IMF: Global economic recovery 'weakening'
BBC News online - 23 January 2013
The
International Monetary Fund (IMF) has warned again of a weakening
global economic recovery despite government efforts to stimulate growth.
It said it now expected the eurozone to remain in recession in 2013, having previously predicted growth.
The UK's growth forecasts have also been revised down.
The IMF said continued problems in the eurozone were weighing on the global economy.
"The euro area continues to pose a large downside risk to the global outlook," the IMF report said.
"In particular, risks of prolonged stagnation in the euro area as a whole will rise if the momentum for reform is not maintained."
The eurozone's economy is now forecast to shrink by 0.1% this year. Just three months ago the IMF had forecast 0.2% growth.
Earlier there were signs that
some confidence had returned to European markets, with Portugal
returning to the bond market to borrow money from investors for the
first time since seeking a eurozone bailout in 2011.

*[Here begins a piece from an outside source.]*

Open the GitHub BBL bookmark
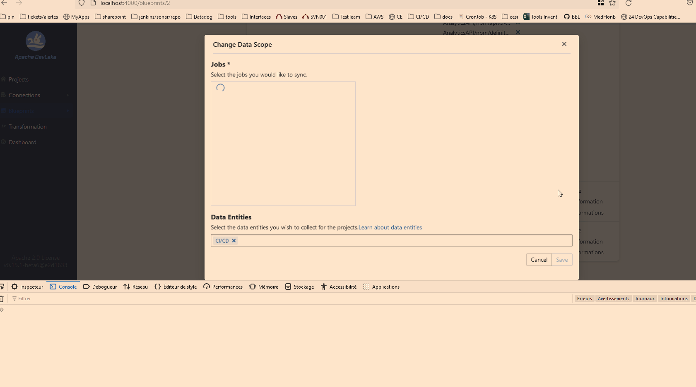The image size is (696, 387). 573,17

But overall, the IMF now forecasts that the world economy to grow by 3.5% this year and 4.1% in 2014, 0.1 percentage points lower than stated in October's forecasts.

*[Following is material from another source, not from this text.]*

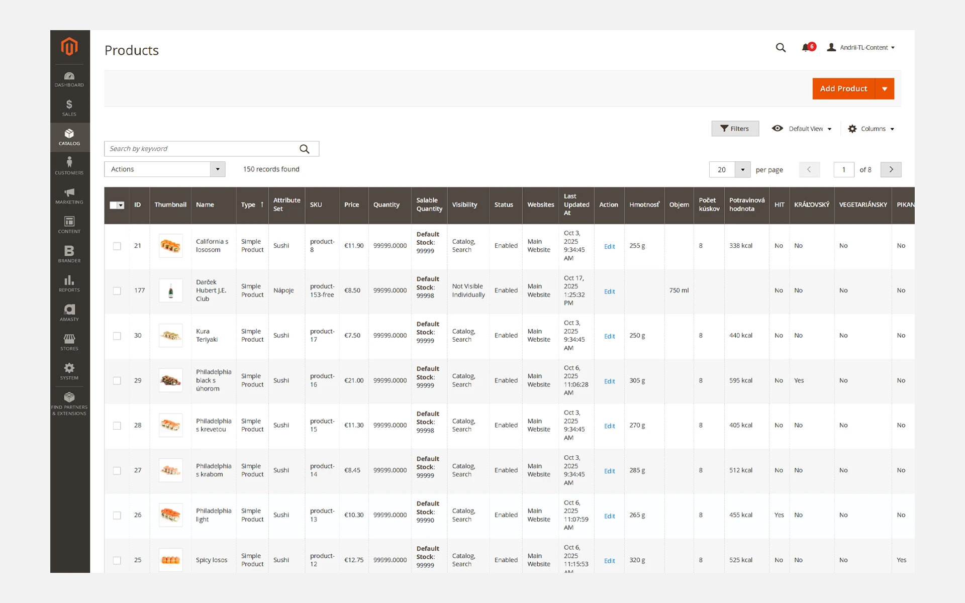
Task: Open the Actions dropdown
Action: (x=164, y=169)
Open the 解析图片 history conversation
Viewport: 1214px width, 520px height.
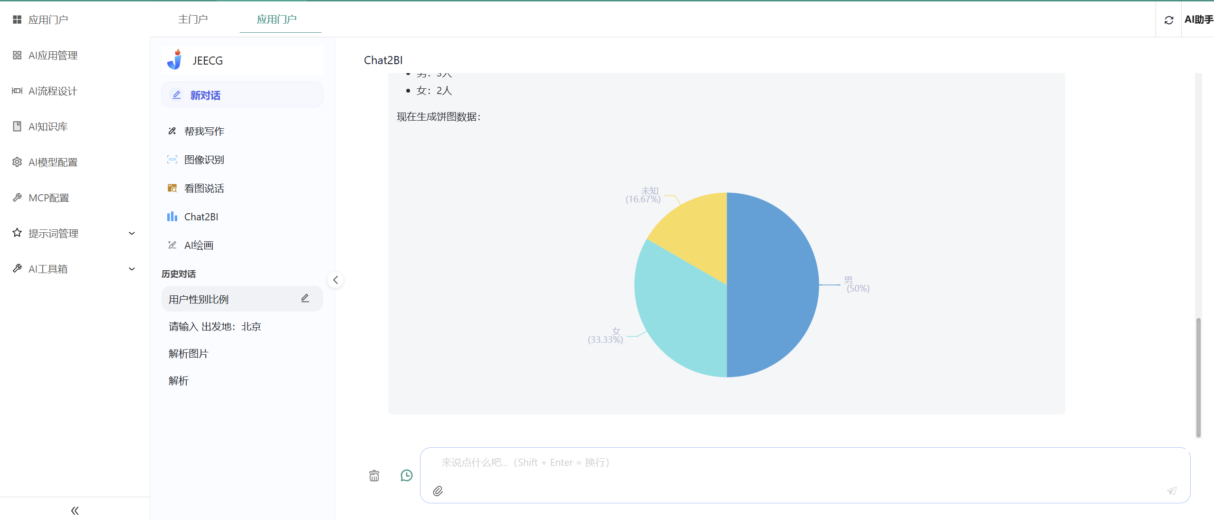click(x=188, y=354)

Most of that growth is predicted to come from developing economies, rather than the developed countries still emerging from recession.
Earlier this month, the World Bank also cut its global growth forecasts blaming the slow recovery of developed nations.
The prospects for the UK's economy have also worsened in the last three months, the IMF forecasts suggest.
Previously it forecast growth of 1.1% this year and 2.2% next year. That has now been revised down to 1% and 1.9% growth respectively.
The IMF said the challenges facing developed economies remained the same.
"Most advanced economies face two challenges. First, they need steady and sustained fiscal consolidation. Second, financial sector reform must continue to decrease risks in the financial system," the report said.
"Addressing these challenges will support recovery and reduce downside risks."